Probablement, même si l’eau est très sale. En réalité, il y a tout un tas d’idées fausses qui circulent quant à l’innovation. L’une des plus répandue et sur laquelle on se heurte immédiatement lorsque l’on propose de réformer la propriété intellectuelle, tient au fait que l’innovation serait généralement le fruit d’entrepreneurs individuels dont la survie économique serait liée à l’existence des droits de propriété intellectuelle. C’est une représentation erronée ! De nombreuses études tendent à démontrer que la quasi-totalité des inventions majeures est le fait de très grandes sociétés. La figure de l’entrepreneur individuel qui inventerait Apple ou son équivalent dans son garage, c’est un mythe entretenu par quelques singularités dont la rareté n’est plus contestée ! Pour les petits entrepreneurs, la propriété intellectuelle, telle qu’elle existe actuellement, n’est donc pas souvent une protection. Elle les met à la merci des grands acteurs et des Patent Trolls qui, eux, ont les moyens d’utiliser la PI comme une arme. Elle les empêche de pénétrer les marchés.
Et il faut également resituer les choses dans leur contexte historique.
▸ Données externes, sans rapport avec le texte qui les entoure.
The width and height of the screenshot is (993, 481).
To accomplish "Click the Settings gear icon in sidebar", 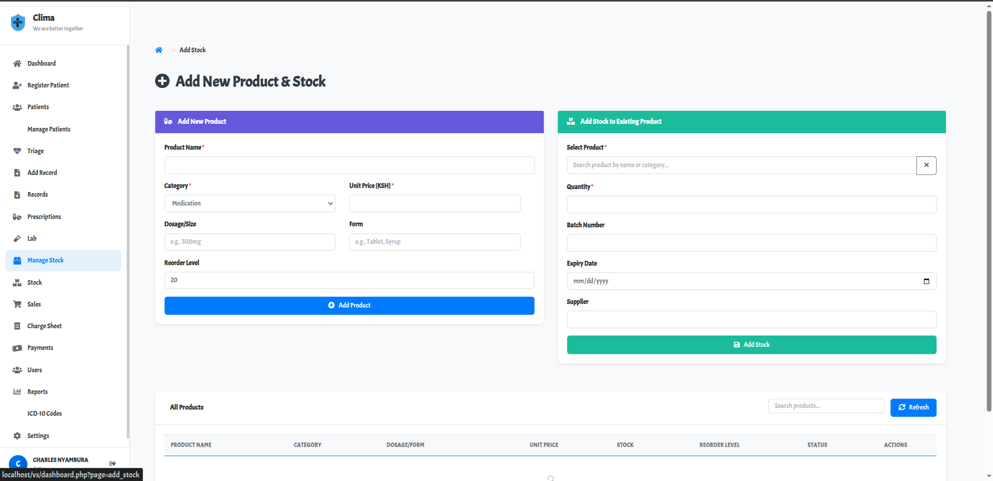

Lorsque la PI a été instituée, à l’époque des premières conventions européennes, on était dans une société industrielle : innover c’était inventer une nouvelle machine, cela prenait beaucoup de temps et nécessitait des investissements conséquents. Avec le développement des nouvelles technologies, la nature de nombreuses innovations a changé, on est dans un écosystème de start-ups et les cycles d’innovations sont très courts – 6 mois à 3 ans maximum. Dans ce contexte, donner un droit de propriété de 20 ans équivaut à bloquer non seulement les entreprises qui pourraient être tentées de travailler sur la première génération de produits mais aussi sur toutes les générations suivantes. C’est là où c’est vraiment problématique et, à mon avis, c’est ce qui justifie d’adapter la durée des brevets au moins à chaque secteur. Par exemple, réduire la protection conférée par la PI à 3 ans dans les nouvelles technologies, où les cycles d’investissements sont très courts, où la porter à 25 ans dans l’industrie pharmaceutique – où effectivement le développement d’un nouveau médicament prend des années et nécessite des investissements très importants, ne me semble pas aberrant.
Il y a différentes façons d’évaluer ce que pourrait être la durée optimale par industrie. C’est une question qui est très débattue aux Etats-Unis, mais qui ne l’est pour l’instant pas du tout en France, où la durée de 20 ans, fixée par l’article 33 de l’Accord sur les ADPIC de l’Organisation Mondiale du Commerce, reste la référence absolue. Mais en réalité, l’accord de l’OMC prévoit que les pays puissent demander des dérogations, si elles sont justifiées. À ma connaissance il n’y a jamais eu de telle demande de dérogation, probablement parce que la durée des brevets est un sujet qui est à la fois peu documenté et très sensible.